-------- Listed entries
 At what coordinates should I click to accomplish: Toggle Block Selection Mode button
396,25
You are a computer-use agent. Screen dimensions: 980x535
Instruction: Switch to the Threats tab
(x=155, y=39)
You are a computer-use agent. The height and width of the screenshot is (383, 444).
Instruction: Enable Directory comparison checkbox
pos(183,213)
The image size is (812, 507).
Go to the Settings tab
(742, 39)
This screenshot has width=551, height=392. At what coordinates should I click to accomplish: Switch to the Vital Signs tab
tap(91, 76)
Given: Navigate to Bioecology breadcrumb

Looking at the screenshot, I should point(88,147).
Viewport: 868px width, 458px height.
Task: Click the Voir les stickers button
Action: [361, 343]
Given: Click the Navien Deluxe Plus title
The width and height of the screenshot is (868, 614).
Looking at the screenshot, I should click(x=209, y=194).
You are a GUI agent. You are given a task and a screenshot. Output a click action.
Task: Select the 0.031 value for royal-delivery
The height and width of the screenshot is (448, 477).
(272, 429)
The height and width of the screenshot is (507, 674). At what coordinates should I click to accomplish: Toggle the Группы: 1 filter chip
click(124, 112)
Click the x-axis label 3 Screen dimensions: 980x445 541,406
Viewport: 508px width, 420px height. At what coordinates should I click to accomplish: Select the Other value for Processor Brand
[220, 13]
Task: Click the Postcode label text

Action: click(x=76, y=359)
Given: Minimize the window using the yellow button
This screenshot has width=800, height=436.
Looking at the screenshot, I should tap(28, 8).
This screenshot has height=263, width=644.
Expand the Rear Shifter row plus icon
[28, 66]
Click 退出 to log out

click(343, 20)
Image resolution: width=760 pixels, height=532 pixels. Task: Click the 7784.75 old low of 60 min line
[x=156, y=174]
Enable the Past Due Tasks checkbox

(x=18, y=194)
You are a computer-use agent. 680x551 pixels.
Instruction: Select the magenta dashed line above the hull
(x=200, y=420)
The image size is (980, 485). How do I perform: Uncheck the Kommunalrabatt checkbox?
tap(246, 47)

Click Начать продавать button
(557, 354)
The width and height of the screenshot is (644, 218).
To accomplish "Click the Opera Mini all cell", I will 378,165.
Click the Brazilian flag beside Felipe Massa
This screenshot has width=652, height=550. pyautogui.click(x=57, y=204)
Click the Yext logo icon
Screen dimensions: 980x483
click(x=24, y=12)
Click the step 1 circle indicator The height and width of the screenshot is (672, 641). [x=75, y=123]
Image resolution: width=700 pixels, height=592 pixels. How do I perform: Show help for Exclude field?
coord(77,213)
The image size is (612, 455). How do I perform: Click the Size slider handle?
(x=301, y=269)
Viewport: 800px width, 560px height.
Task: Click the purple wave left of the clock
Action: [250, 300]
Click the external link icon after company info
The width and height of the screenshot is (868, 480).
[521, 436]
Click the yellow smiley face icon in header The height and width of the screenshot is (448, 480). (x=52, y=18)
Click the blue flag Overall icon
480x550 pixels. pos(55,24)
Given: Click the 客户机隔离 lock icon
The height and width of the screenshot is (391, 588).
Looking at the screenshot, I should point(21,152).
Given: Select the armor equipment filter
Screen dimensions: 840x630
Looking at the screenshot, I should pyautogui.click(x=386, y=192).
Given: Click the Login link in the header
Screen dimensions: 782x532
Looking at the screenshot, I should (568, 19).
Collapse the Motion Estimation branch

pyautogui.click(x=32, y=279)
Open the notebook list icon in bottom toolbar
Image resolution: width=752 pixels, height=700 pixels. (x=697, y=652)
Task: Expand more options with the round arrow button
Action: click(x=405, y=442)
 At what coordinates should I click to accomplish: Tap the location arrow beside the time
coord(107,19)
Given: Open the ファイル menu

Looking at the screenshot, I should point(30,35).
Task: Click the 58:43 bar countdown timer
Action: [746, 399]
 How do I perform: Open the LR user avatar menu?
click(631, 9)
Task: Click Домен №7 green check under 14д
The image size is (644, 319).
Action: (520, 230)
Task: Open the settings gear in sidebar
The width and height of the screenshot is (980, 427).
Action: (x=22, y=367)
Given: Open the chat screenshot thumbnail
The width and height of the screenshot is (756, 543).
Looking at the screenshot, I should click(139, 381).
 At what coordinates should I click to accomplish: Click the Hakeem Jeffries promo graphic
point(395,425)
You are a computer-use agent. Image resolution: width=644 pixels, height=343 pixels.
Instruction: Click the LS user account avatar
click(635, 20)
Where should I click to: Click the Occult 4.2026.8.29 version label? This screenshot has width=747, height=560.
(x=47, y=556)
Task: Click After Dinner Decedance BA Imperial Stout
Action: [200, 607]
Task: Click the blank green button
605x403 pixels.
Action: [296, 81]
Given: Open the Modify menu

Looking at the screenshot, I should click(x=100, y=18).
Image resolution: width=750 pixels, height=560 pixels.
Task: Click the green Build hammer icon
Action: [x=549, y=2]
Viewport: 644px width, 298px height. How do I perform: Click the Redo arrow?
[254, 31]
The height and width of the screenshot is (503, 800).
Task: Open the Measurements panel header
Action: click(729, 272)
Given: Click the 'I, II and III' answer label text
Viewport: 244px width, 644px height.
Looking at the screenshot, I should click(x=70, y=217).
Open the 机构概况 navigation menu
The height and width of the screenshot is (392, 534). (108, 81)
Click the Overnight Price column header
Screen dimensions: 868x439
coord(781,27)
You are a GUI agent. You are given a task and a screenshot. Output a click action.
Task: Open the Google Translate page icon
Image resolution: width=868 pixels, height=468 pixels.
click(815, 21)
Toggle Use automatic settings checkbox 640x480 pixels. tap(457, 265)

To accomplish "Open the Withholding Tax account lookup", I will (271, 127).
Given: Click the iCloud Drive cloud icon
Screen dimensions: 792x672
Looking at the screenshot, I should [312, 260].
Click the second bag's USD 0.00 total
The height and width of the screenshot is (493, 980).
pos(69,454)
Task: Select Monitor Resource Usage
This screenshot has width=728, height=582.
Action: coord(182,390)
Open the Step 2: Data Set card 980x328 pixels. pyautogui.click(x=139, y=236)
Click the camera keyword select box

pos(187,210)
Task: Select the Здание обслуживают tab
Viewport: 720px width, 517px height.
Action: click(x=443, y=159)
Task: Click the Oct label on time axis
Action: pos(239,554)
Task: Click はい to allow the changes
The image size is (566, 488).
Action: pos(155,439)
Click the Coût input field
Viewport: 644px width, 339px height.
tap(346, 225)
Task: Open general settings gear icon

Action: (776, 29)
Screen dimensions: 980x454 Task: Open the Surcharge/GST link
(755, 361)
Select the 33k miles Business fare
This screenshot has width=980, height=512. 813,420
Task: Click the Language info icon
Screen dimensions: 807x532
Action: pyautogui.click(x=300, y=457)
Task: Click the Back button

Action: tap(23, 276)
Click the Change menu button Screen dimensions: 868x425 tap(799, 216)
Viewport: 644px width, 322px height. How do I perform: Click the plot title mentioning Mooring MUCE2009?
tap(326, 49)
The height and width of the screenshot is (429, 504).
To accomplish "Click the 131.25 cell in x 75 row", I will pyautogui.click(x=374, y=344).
----------------
> _Exercise directions_
Looking at the material above, please copy exactly every line from its first line through the line containing "Click the x-axis", with both ends included and nothing else.

> _Exercise solution_
 At what coordinates should I click to accomplish: Toggle Block Selection Mode button
396,25
You are a computer-use agent. Screen dimensions: 980x535
Instruction: Switch to the Threats tab
(x=155, y=39)
You are a computer-use agent. The height and width of the screenshot is (383, 444).
Instruction: Enable Directory comparison checkbox
pos(183,213)
The image size is (812, 507).
Go to the Settings tab
(742, 39)
This screenshot has width=551, height=392. At what coordinates should I click to accomplish: Switch to the Vital Signs tab
tap(91, 76)
Given: Navigate to Bioecology breadcrumb

Looking at the screenshot, I should point(88,147).
Viewport: 868px width, 458px height.
Task: Click the Voir les stickers button
Action: [361, 343]
Given: Click the Navien Deluxe Plus title
The width and height of the screenshot is (868, 614).
Looking at the screenshot, I should click(x=209, y=194).
You are a GUI agent. You are given a task and a screenshot. Output a click action.
Task: Select the 0.031 value for royal-delivery
The height and width of the screenshot is (448, 477).
(272, 429)
The height and width of the screenshot is (507, 674). At what coordinates should I click to accomplish: Toggle the Группы: 1 filter chip
click(124, 112)
Click the x-axis label 3 Screen dimensions: 980x445 541,406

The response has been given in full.